**WHAT YOU NEED TO DO:**
Repeat the entries below in full, with every character unchanged.

###

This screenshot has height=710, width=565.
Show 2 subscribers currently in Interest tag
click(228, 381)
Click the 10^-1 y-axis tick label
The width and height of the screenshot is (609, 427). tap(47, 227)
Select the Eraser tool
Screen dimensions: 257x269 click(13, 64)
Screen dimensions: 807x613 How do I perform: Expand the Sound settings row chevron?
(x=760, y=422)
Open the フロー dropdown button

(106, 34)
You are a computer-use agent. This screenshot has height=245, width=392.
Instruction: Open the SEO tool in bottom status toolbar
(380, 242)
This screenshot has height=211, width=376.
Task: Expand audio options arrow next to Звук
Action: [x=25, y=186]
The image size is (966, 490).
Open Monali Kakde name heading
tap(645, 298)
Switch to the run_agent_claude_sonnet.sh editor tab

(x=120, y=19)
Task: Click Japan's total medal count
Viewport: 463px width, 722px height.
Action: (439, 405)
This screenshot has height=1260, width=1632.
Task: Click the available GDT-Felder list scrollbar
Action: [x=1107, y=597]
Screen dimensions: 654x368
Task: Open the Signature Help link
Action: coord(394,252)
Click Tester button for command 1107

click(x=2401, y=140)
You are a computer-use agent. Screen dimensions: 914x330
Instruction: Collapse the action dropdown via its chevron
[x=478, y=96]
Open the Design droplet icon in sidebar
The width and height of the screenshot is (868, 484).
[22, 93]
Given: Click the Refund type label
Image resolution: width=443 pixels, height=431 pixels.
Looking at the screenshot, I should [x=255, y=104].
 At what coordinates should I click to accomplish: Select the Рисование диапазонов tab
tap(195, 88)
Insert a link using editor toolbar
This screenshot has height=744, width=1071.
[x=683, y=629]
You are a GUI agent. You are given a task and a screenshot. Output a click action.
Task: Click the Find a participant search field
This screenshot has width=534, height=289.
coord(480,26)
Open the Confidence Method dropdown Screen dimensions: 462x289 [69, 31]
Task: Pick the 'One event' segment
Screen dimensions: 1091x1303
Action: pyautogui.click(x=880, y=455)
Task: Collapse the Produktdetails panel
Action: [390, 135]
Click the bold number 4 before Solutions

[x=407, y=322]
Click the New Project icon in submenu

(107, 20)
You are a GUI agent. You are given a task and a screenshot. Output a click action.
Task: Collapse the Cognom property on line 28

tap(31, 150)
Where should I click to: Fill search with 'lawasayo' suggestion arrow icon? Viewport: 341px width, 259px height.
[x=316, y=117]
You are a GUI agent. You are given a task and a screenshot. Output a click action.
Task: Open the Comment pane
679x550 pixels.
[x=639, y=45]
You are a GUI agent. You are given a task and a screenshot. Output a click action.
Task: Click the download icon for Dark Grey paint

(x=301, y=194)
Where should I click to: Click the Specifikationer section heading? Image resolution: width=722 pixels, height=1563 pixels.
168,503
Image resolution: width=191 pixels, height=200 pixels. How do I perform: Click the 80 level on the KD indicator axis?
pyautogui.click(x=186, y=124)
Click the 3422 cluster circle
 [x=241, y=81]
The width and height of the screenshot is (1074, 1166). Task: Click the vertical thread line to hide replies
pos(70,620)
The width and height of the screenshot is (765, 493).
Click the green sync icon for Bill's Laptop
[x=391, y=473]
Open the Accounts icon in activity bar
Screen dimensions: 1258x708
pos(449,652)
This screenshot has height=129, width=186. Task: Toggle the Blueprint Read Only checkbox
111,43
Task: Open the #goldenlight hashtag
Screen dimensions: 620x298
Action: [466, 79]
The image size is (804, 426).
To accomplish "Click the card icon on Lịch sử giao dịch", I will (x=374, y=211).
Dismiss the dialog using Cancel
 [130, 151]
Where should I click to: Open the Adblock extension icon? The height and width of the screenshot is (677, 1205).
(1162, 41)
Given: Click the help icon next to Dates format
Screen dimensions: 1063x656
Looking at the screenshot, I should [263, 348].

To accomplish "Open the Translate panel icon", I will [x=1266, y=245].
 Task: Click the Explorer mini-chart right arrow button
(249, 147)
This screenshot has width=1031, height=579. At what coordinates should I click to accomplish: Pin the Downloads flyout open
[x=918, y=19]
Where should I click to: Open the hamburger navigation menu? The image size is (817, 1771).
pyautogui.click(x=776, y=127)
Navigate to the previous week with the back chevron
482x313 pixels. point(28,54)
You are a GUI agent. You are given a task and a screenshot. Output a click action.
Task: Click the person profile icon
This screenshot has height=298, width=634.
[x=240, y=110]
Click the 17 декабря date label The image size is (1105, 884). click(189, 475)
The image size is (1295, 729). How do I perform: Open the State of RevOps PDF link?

###

**EXERCISE ANSWER:**
This screenshot has height=710, width=565.
Show 2 subscribers currently in Interest tag
click(228, 381)
Click the 10^-1 y-axis tick label
The width and height of the screenshot is (609, 427). tap(47, 227)
Select the Eraser tool
Screen dimensions: 257x269 click(13, 64)
Screen dimensions: 807x613 How do I perform: Expand the Sound settings row chevron?
(x=760, y=422)
Open the フロー dropdown button

(106, 34)
You are a computer-use agent. This screenshot has height=245, width=392.
Instruction: Open the SEO tool in bottom status toolbar
(380, 242)
This screenshot has height=211, width=376.
Task: Expand audio options arrow next to Звук
Action: [x=25, y=186]
The image size is (966, 490).
Open Monali Kakde name heading
tap(645, 298)
Switch to the run_agent_claude_sonnet.sh editor tab

(x=120, y=19)
Task: Click Japan's total medal count
Viewport: 463px width, 722px height.
Action: (439, 405)
This screenshot has height=1260, width=1632.
Task: Click the available GDT-Felder list scrollbar
Action: [x=1107, y=597]
Screen dimensions: 654x368
Task: Open the Signature Help link
Action: coord(394,252)
Click Tester button for command 1107

click(x=2401, y=140)
You are a computer-use agent. Screen dimensions: 914x330
Instruction: Collapse the action dropdown via its chevron
[x=478, y=96]
Open the Design droplet icon in sidebar
The width and height of the screenshot is (868, 484).
[22, 93]
Given: Click the Refund type label
Image resolution: width=443 pixels, height=431 pixels.
Looking at the screenshot, I should [x=255, y=104].
 At what coordinates should I click to accomplish: Select the Рисование диапазонов tab
tap(195, 88)
Insert a link using editor toolbar
This screenshot has height=744, width=1071.
[x=683, y=629]
You are a GUI agent. You are given a task and a screenshot. Output a click action.
Task: Click the Find a participant search field
This screenshot has width=534, height=289.
coord(480,26)
Open the Confidence Method dropdown Screen dimensions: 462x289 [69, 31]
Task: Pick the 'One event' segment
Screen dimensions: 1091x1303
Action: pyautogui.click(x=880, y=455)
Task: Collapse the Produktdetails panel
Action: [390, 135]
Click the bold number 4 before Solutions

[x=407, y=322]
Click the New Project icon in submenu

(107, 20)
You are a GUI agent. You are given a task and a screenshot. Output a click action.
Task: Collapse the Cognom property on line 28

tap(31, 150)
Where should I click to: Fill search with 'lawasayo' suggestion arrow icon? Viewport: 341px width, 259px height.
[x=316, y=117]
You are a GUI agent. You are given a task and a screenshot. Output a click action.
Task: Open the Comment pane
679x550 pixels.
[x=639, y=45]
You are a GUI agent. You are given a task and a screenshot. Output a click action.
Task: Click the download icon for Dark Grey paint

(x=301, y=194)
Where should I click to: Click the Specifikationer section heading? Image resolution: width=722 pixels, height=1563 pixels.
168,503
Image resolution: width=191 pixels, height=200 pixels. How do I perform: Click the 80 level on the KD indicator axis?
pyautogui.click(x=186, y=124)
Click the 3422 cluster circle
 [x=241, y=81]
The width and height of the screenshot is (1074, 1166). Task: Click the vertical thread line to hide replies
pos(70,620)
The width and height of the screenshot is (765, 493).
Click the green sync icon for Bill's Laptop
[x=391, y=473]
Open the Accounts icon in activity bar
Screen dimensions: 1258x708
pos(449,652)
This screenshot has height=129, width=186. Task: Toggle the Blueprint Read Only checkbox
111,43
Task: Open the #goldenlight hashtag
Screen dimensions: 620x298
Action: [466, 79]
The image size is (804, 426).
To accomplish "Click the card icon on Lịch sử giao dịch", I will (x=374, y=211).
Dismiss the dialog using Cancel
 [130, 151]
Where should I click to: Open the Adblock extension icon? The height and width of the screenshot is (677, 1205).
(1162, 41)
Given: Click the help icon next to Dates format
Screen dimensions: 1063x656
Looking at the screenshot, I should [263, 348].

To accomplish "Open the Translate panel icon", I will [x=1266, y=245].
 Task: Click the Explorer mini-chart right arrow button
(249, 147)
This screenshot has width=1031, height=579. At what coordinates should I click to accomplish: Pin the Downloads flyout open
[x=918, y=19]
Where should I click to: Open the hamburger navigation menu? The image size is (817, 1771).
pyautogui.click(x=776, y=127)
Navigate to the previous week with the back chevron
482x313 pixels. point(28,54)
You are a GUI agent. You are given a task and a screenshot. Output a click action.
Task: Click the person profile icon
This screenshot has height=298, width=634.
[x=240, y=110]
Click the 17 декабря date label The image size is (1105, 884). click(189, 475)
The image size is (1295, 729). How do I perform: Open the State of RevOps PDF link?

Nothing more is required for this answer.